If you are interested in this, some people from Chrome's team are working on a proposal to the HTML spec adding the ability to load different bundles depending on browser's features here: https://github.com/whatwg/html/issues/4432

Take a look at https://github.com/thekashey/devolution

  • compile bundle to esmodules target. That's basically "top line", acceptable by any browser, which supports _"modules"_.
  • compile the bundle (not the original sources) down to IE11 level, adding all required polyfills
  • adds information about bundle mode into the bundle itself, letting you specify publicPath on the fly.

It's quite simple, but quite reliable.

Hi @renchap! Have you done any further testing (or a proof of concept) for this approach with Webpacker? I'm looking to implement the module/nomodule pattern as well.

I do not have time to work on this unfortunately.
I think the best way to implement it is to have a config entry in webpacker.yml so you can choose to enable it for production only (can't work on dev with WDS, and not really useful for tests).

Then if enabled you need to run webpack twice, with and without an env variable that enables target: "esmodules" in babel config and chancing the output path.

Then you need to handle both manifests (probably merging them), and patch the view helpers to output the 2 <script> tags.

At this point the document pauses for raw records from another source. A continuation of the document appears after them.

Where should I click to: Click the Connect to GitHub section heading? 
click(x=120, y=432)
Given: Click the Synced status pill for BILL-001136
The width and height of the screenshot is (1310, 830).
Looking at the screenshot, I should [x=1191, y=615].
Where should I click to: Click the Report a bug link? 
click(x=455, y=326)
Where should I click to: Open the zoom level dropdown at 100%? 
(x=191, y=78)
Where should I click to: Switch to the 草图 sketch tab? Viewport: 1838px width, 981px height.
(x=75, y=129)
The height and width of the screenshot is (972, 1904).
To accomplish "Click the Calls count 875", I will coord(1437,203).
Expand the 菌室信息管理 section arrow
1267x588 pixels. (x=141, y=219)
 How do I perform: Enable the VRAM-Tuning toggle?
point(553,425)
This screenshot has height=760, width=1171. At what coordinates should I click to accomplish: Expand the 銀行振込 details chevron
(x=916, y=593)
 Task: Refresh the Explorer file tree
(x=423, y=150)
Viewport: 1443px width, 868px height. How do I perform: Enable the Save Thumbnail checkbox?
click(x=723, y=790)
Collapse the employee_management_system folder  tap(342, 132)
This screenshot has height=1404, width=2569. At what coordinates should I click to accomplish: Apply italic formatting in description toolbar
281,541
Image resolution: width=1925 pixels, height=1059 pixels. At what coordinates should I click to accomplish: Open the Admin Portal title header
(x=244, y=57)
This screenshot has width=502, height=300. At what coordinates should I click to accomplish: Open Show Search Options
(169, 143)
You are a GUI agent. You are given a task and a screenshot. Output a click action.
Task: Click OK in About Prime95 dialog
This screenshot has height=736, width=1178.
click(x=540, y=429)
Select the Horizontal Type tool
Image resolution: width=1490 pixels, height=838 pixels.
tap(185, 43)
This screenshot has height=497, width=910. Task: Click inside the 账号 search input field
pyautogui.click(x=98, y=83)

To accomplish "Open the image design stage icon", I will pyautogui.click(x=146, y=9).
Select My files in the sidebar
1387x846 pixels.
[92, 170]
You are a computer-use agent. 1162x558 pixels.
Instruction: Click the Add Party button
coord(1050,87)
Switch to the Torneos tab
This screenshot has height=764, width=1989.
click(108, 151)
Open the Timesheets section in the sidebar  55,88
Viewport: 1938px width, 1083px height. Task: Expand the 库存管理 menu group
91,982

Thanks for the quick follow up @renchap ! I think I got most of that, but wanted to follow up to ensure I'm on the right track (mainly surrounding the webpacker.yml piece)

webpacker.yml

default: &default
  public_output_path: assets/modern
  # ... more config values

# esm build
production: &production
  <<: *default
  # ... more config values

# build for legacy (nomodule) browsers
legacy:
    <<: *production

    public_output_path: assets/legacy

babel.config.js

...
[
  require('@babel/preset-env').default,
  {
    targets: {
      "esmodules": process.env.RAILS_ENV !== 'legacy'
    }
  },
]
...

Run webpack for ESM and non-ESM builds:

  • RAILS_ENV=production bundle exec rails assets:precompile
  • RAILS_ENV=legacy bundle exec rails assets:precompile

(the manifest/view helper advice I understand but it will take a bit more time to implement)

I would not go with 2 different environments in webpacker.yml, but with something like this:

production: &production
  <<: *default
  enable_modules_output: true # esm build enabled, probably needs a better name
  # ... more config values

And then this set an environment variable during the build, and changes the webpack configuration to output to 2 directories and run webpack twice.

People do not need to build things twice or get more control over this, just enable the option and all works.

Do either of you have a working configuration for this that I could look at? Thank you!

@noelherrick I have not had time to circle back to work on this. If you end up coming up with something definitely let me know!

It would be great to have an official example/approach documented somewhere, for this behaviour.